# Prove that sec^4-cos^4=1-2cos^2 ?

Jul 3, 2018

$\textcolor{red}{\text{The question is wrong!!!!}}$

#### Explanation:

$\textcolor{b l u e}{\text{Approaching the question on the basis of the information that you have provided, The solution would be:-}}$

${\sec}^{4} x - {\cos}^{4}$

= $\left({\sec}^{2} x + {\cos}^{2} x\right) \left({\sec}^{2} x - {\cos}^{2} x\right)$

= $\frac{\left(1 + {\cos}^{4} x\right) \left(1 - {\cos}^{4} x\right)}{\cos} ^ 4 x$

= $\left(1 + {\cos}^{4} x\right) \left(1 - {\cos}^{2} x\right) \frac{1 + {\cos}^{2} x}{\cos} ^ 4 x$

$\textcolor{b l u e}{\text{Thus the solution would be not coming equal to RHS}}$.

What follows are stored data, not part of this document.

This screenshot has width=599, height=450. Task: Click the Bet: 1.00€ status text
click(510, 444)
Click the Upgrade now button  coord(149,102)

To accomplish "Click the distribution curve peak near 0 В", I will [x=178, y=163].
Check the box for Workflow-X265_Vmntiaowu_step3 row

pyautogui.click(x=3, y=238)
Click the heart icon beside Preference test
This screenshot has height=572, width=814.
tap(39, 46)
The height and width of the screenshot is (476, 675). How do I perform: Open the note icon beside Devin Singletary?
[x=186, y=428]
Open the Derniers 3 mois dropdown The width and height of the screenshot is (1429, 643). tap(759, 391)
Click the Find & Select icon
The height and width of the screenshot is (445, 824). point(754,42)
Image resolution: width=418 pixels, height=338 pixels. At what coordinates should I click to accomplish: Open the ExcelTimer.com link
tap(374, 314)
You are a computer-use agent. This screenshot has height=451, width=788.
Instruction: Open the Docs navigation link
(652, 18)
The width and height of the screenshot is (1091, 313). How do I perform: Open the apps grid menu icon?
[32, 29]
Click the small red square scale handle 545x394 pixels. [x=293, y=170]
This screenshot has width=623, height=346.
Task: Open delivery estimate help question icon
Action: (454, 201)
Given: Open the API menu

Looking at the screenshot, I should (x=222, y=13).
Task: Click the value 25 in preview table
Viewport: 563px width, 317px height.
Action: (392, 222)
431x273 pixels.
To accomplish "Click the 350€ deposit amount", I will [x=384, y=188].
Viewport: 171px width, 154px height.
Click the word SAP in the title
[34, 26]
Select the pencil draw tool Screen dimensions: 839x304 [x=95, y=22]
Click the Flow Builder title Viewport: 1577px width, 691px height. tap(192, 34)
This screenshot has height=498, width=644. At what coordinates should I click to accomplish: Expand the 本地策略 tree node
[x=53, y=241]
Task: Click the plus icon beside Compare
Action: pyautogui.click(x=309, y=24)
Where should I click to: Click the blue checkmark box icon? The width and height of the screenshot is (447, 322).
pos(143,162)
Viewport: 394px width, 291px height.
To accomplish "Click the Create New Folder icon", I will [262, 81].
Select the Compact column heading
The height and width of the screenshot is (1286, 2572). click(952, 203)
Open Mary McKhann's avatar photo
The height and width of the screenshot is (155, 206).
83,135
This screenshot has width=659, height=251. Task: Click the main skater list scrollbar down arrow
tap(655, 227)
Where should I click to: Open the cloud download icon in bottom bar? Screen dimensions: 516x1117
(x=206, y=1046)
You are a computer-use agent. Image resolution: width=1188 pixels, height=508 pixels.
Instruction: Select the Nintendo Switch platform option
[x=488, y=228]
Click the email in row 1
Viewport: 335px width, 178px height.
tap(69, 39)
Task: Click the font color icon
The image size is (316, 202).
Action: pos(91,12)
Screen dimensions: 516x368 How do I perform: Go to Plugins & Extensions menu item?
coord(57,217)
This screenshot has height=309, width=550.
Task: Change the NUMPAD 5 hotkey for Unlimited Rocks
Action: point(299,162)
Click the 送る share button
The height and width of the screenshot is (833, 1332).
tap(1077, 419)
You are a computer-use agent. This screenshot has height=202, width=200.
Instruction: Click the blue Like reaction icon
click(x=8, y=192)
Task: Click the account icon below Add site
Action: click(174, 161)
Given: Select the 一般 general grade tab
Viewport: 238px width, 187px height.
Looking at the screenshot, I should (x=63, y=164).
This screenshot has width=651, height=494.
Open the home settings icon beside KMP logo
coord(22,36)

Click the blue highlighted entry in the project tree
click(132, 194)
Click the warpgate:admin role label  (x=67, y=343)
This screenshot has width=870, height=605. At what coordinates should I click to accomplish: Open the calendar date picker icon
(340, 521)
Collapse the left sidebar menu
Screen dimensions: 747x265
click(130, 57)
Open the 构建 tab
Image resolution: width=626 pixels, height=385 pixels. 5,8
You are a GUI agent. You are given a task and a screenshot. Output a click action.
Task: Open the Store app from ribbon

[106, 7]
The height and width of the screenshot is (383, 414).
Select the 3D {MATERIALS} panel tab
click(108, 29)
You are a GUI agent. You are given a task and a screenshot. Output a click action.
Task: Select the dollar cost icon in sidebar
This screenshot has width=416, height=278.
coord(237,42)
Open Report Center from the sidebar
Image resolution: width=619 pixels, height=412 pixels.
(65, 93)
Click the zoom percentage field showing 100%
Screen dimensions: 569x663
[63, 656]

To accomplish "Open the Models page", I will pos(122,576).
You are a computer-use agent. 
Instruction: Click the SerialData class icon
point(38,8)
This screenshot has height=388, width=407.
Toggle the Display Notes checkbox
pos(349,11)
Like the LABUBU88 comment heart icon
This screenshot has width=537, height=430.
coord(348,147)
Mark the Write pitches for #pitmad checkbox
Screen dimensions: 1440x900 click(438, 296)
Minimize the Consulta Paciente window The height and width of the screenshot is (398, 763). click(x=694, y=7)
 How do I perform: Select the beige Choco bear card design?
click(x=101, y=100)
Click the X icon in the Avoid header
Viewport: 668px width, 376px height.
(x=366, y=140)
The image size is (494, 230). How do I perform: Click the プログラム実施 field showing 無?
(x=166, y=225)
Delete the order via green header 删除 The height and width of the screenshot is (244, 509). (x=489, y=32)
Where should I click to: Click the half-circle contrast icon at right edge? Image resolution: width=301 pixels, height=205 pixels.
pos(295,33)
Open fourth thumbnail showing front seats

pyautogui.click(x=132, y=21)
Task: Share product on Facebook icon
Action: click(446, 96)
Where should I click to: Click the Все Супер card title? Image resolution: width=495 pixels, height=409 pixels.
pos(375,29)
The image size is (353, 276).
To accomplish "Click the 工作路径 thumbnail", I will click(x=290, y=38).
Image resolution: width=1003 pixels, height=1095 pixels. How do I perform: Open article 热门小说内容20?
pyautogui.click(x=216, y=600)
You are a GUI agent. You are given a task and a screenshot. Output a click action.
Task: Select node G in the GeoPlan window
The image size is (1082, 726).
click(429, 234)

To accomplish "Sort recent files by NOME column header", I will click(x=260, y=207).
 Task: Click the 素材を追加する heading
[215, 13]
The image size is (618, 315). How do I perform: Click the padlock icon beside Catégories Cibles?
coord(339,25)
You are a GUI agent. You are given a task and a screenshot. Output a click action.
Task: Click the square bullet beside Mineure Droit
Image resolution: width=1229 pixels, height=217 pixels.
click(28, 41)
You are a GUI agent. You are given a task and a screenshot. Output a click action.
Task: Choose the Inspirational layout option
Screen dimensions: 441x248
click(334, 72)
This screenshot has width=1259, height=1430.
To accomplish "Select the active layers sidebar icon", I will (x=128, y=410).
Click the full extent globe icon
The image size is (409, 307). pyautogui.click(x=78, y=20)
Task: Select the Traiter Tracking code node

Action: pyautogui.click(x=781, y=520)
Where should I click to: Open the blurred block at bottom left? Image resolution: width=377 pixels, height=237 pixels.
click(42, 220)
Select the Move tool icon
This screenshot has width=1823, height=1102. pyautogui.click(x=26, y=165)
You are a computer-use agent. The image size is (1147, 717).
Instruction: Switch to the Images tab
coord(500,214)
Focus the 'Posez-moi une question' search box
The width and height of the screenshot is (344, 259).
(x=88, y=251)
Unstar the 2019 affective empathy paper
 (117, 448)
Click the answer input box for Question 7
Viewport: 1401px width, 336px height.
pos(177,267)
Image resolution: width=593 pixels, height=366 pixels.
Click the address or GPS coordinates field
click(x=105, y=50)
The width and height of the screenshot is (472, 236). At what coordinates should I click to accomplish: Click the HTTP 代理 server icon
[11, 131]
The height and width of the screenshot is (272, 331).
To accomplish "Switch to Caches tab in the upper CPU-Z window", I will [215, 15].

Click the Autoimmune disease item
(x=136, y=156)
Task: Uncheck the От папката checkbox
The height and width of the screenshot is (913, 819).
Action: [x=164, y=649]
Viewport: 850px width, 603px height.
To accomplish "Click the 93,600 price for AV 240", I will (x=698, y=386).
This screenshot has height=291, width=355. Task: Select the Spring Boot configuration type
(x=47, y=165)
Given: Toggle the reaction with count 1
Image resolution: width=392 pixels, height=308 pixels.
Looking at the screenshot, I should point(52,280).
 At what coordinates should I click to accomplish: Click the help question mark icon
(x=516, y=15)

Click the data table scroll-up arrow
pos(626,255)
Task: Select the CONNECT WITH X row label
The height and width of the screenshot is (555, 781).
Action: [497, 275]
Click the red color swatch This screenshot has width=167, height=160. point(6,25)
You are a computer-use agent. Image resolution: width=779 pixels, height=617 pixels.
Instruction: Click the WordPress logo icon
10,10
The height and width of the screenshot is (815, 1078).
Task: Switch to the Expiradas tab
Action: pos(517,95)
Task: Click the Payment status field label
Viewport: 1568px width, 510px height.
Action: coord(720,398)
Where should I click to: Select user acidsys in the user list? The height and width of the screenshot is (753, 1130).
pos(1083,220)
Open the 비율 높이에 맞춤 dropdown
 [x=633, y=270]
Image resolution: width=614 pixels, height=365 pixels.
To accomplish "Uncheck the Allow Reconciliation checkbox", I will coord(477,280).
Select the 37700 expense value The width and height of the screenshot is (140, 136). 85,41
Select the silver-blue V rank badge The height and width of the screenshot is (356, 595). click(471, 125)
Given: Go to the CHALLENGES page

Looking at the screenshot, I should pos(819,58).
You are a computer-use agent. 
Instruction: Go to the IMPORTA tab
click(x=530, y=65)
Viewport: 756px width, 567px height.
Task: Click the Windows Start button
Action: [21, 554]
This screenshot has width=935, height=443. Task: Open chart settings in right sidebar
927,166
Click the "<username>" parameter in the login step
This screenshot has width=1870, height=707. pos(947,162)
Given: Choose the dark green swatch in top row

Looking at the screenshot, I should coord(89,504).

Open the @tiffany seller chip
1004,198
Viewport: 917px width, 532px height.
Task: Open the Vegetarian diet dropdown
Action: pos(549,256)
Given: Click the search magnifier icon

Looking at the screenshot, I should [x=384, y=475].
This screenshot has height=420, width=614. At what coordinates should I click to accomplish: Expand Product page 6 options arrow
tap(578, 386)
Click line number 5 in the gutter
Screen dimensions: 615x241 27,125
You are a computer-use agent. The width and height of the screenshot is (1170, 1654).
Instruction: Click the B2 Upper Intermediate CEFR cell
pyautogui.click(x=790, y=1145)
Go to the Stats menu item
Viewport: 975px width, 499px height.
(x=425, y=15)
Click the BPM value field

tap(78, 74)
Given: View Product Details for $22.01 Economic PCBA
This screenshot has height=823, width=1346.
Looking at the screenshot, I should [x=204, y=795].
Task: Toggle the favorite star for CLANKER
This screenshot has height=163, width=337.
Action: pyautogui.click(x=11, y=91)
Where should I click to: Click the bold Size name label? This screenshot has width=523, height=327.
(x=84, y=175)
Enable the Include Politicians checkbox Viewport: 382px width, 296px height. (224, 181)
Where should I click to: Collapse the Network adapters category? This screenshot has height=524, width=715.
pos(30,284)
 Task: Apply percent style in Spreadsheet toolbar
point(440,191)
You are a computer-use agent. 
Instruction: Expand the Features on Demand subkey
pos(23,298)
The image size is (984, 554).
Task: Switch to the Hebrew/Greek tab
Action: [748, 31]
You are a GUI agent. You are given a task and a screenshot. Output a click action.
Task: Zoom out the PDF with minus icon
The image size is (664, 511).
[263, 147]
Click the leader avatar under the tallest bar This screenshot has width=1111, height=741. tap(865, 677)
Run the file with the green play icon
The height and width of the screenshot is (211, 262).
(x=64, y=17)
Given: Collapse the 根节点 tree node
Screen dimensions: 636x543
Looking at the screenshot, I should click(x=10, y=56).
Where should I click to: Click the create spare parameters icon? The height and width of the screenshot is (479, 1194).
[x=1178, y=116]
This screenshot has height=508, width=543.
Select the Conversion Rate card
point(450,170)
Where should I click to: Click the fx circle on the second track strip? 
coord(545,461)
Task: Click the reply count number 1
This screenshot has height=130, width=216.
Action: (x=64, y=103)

The correct question would be ${\sin}^{4} x$ in place of ${\sec}^{4} x$.

On solving this question we get,

${\sin}^{4} x - {\cos}^{4} x = 1 - 2 {\cos}^{2} x ,$ then

LHS = ${\sin}^{4} x - {\cos}^{4} x$

= $\left({\sin}^{2} x + {\cos}^{2} x\right) \left({\sin}^{2} x - {\cos}^{2} x\right)$

= $1 \cdot \left({\sin}^{2} x - {\cos}^{2} x\right)$

= $1 - {\cos}^{2} x - {\cos}^{2} x$

= $1 - 2 {\cos}^{2} x$ = RHS